Regroupant près de deux cent cinquante planches originalement publiées dans Safarir et le journal Le Soleil, l’anthologie Baptiste le clochard, récemment parue chez Station T, permet de renouer avec l’un des personnages les plus emblématiques de la bande dessinée québécoise.
Il n’est pas très fréquent qu’un clochard soit le héros d’une bande dessinée, et en partant, c’est l’une des particularités du personnage créé par André-Philippe Côté en 1988. Tandis que Diogène vivait dans un tonneau, Baptiste lui habite une poubelle de tôle, et cet homme, qui n’est ni à gauche ni à droite mais en-dessous, rêve d’un monde où il n’y aurait pas de jobs. Un peu à la manière de Mafalda, le sans-abri observe la société qui l’entoure (et qui l’a mis à l’écart) avec un humour intelligent portant à la réflexion. La guerre, le chômage, la condition de la femme, le gaspillage alimentaire, la bureaucratie, le racisme, les impôts, les politiciens, la mort, et même Dieu, aucun sujet n’est épargné par ce philosophe en herbe.
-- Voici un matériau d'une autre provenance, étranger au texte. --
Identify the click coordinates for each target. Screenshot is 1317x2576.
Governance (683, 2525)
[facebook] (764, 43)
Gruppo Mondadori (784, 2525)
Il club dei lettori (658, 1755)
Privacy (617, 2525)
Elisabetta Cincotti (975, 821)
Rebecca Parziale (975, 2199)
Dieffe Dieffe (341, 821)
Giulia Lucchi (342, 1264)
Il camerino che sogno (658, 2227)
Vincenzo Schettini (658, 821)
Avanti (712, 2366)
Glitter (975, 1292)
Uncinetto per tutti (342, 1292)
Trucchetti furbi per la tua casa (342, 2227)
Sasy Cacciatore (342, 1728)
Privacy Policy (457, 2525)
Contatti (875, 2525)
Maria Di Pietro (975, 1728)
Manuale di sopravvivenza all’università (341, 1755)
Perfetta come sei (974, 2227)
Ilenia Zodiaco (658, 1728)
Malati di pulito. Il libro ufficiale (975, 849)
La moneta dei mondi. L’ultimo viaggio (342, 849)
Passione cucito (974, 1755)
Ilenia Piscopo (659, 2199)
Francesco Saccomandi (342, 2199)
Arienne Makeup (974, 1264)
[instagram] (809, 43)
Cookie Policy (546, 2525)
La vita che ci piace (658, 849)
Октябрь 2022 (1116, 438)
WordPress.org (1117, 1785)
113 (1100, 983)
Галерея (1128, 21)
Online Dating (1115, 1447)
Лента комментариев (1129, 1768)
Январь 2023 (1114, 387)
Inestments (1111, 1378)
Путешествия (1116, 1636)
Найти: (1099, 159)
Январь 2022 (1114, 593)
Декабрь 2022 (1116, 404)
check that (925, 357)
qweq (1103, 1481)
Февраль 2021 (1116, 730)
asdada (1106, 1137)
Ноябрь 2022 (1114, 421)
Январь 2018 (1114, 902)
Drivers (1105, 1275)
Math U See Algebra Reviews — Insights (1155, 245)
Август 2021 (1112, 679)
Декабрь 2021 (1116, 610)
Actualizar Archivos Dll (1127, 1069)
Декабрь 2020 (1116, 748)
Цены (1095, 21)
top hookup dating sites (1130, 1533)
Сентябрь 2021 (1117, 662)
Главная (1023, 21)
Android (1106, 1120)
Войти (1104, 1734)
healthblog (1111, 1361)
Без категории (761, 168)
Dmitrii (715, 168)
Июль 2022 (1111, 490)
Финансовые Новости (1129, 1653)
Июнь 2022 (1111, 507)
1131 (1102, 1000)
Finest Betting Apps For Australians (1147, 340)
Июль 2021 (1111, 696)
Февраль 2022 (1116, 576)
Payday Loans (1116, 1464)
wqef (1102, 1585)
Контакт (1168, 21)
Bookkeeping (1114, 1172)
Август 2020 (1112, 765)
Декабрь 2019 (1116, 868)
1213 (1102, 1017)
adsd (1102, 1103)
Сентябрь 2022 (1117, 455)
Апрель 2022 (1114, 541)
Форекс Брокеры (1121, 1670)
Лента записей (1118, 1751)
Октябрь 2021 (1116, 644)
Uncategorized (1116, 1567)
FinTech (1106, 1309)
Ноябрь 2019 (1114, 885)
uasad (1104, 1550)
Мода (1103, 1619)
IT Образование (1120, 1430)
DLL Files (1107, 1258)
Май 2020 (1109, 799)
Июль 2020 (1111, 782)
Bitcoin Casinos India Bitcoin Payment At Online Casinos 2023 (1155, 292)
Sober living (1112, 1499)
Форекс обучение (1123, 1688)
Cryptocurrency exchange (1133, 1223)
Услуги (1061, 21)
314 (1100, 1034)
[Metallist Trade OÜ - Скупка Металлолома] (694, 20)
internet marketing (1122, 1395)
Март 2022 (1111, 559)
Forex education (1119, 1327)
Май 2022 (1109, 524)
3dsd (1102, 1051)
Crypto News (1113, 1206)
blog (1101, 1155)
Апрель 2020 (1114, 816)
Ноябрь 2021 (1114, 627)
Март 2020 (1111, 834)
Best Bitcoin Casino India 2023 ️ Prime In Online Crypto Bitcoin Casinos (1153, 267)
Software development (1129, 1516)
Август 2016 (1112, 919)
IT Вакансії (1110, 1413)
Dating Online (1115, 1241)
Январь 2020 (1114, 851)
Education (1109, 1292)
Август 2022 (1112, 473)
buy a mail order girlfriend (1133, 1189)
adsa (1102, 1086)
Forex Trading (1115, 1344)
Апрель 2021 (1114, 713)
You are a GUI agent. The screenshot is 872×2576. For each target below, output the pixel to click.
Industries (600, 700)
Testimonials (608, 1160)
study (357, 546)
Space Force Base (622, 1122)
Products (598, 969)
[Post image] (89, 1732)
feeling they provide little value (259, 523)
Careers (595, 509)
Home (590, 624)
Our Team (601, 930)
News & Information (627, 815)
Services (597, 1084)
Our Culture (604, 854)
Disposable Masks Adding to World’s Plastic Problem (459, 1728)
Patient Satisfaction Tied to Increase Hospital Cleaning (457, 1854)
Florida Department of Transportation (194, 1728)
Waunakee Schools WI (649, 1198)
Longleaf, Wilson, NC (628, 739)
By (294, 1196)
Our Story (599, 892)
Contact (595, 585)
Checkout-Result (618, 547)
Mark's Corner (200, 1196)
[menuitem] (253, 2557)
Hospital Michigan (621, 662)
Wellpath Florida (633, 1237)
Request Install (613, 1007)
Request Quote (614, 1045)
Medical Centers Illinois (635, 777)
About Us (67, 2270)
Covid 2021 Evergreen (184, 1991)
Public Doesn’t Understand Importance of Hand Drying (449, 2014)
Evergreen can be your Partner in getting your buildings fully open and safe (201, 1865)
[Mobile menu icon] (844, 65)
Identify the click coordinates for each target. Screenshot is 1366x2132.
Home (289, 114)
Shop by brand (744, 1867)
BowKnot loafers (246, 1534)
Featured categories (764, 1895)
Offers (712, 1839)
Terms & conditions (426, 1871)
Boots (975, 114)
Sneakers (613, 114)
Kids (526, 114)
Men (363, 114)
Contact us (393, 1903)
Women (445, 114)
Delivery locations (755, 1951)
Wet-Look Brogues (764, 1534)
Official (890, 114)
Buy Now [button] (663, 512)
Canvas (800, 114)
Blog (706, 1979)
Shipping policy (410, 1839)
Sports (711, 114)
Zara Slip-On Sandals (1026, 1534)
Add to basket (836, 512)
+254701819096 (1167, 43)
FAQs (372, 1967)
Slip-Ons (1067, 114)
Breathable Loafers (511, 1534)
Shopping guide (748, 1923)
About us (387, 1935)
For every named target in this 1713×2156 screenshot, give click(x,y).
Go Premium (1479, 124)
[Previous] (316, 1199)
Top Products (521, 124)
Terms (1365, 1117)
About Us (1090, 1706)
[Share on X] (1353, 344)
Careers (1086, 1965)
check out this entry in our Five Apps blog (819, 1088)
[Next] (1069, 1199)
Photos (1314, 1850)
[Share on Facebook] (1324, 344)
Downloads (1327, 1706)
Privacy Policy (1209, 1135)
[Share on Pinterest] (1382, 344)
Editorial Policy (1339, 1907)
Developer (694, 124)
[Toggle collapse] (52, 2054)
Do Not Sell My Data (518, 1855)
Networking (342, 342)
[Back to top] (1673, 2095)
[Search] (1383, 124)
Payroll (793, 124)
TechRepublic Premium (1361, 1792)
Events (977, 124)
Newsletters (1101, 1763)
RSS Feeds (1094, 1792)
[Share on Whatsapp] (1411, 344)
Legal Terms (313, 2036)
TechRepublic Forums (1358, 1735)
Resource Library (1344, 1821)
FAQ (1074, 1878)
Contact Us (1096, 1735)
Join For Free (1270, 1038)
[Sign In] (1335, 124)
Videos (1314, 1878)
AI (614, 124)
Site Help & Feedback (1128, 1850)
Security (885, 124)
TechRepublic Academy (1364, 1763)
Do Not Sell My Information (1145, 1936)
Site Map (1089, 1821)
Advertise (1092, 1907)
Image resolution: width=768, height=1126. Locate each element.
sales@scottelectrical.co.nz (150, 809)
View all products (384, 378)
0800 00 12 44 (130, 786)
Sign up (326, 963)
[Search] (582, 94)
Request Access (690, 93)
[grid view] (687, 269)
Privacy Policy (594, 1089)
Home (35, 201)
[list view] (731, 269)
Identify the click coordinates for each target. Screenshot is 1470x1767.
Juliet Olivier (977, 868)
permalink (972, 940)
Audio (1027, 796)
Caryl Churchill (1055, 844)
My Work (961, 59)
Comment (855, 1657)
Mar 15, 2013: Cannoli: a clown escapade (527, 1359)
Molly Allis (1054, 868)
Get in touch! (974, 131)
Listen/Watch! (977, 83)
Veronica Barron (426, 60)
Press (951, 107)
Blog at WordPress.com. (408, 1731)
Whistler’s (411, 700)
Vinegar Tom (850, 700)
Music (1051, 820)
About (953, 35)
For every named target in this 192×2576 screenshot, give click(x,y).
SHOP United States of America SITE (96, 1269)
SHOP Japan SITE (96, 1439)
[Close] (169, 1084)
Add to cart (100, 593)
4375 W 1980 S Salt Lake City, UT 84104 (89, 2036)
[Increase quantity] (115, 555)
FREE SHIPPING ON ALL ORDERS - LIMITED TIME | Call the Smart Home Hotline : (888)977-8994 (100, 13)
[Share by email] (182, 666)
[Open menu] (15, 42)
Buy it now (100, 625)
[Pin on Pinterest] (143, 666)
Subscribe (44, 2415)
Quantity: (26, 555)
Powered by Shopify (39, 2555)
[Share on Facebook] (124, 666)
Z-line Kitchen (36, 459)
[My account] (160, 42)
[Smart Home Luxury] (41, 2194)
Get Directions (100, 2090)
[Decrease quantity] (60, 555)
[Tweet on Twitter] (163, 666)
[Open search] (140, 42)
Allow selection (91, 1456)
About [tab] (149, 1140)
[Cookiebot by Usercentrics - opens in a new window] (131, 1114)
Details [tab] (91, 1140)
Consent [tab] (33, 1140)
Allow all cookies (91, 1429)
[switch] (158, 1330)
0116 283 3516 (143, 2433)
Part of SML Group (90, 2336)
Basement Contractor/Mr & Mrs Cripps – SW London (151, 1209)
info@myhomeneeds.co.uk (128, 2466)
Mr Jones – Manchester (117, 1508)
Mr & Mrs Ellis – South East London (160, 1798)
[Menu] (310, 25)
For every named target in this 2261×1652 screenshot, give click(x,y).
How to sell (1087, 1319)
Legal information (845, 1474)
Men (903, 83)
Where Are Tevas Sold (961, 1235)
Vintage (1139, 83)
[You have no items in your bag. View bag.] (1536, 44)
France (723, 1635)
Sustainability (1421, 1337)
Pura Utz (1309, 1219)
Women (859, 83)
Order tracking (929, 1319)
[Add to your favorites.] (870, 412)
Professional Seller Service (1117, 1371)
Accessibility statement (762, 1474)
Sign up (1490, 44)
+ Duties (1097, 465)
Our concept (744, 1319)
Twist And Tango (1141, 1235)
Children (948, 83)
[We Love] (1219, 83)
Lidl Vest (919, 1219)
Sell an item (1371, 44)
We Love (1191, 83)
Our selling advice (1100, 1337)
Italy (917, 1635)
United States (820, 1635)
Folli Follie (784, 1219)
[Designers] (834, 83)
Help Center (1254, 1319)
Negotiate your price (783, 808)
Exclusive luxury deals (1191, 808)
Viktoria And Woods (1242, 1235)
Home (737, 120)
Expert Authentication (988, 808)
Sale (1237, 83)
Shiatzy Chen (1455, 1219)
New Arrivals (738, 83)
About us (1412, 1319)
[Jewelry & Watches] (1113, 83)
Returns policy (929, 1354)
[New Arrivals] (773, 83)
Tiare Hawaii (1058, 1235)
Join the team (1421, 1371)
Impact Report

Loin des stéréotypes, Baptiste n’est pas un robineux. C’est plutôt son chien, Bali, qui cumule les vices, en fumant, en buvant, et en étant le père d’au moins 76 chiots. À l’image d’un autre iconique clochard de la culture québécoise, Sol (Marc Favreau signe d’ailleurs la préface du livre), il est aussi poète à ses heures. Pluie ayant pris de l’acide, escargot cherchant un restaurant où l’on sert de l’homme grillé dans du beurre à l’ail bouillant, poissons fuyant le fleuve pollué pour demander l’asile politique à l’aquarium, une touche de poésie traverse l’album. On y voit même Baptiste colmater un nuage avec une gomme balloune, ou déplacer son sapin de Noël de fortune juste au bon endroit pour qu’une étoile brillant au ciel se retrouve à son sommet.
André-Philippe Côté possède l’art d’aller droit au but, et de faire un gag en l’espace de seulement quatre ou cinq illustrations. Sur l’une de ses planches par exemple, Mr. Télé (un des personnages récurrents de la série qui livre les bulletins de nouvelles avec un téléviseur brisé sur la tête), déclare « J’ai une bonne et une mauvaise nouvelle ». Baptiste répond « Commence donc par la mauvaise ». Son interlocuteur annonce « Il y a 26 647 nouveaux chômeurs! ». Après que le clochard lui ait demandé quelle est la bonne, ce dernier réplique « Ils travaillaient tous dans l’industrie de l’armement! ». Côté cultive également l’art de la formule choc, avec des phrases comme « Un pauvre, c’est quelqu’un qui n’a pas les moyens d’avoir de dettes ».

Imprimé dans un format à l’italienne, l’album Baptiste le clochard réunit une sélection de planches parues dans Safarir et le journal Le Soleil dans les années 1990. Les illustrations peuvent sembler simples de prime abord, avec des personnages aux gros nez dotés de billes en guise d’yeux, mais derrière ce minimalisme, on trouve un coup de crayon d’une grande fluidité, et une maîtrise impeccable du médium. Aucune ligne n’est superflue dans les images d’André-Philippe Côté. Comme pour symboliser le dénuement à peu près total dans lequel vivent les sans-abris, les dessins se concentrent principalement sur les protagonistes, et sont souvent posés sur la page sans aucun décor.
Publiés par des maisons d’édition dont certaines ont fermé leurs portes depuis, les six recueils existants de Baptiste le clochard ne sont vraiment pas faciles à trouver de nos jours, mais cette anthologie permet de conserver vivant ce personnage dont les observations sur la société sont toujours aussi pertinentes.
Baptiste le clochard, de André-Philippe Côté Publié aux éditions Station T, 248 pages.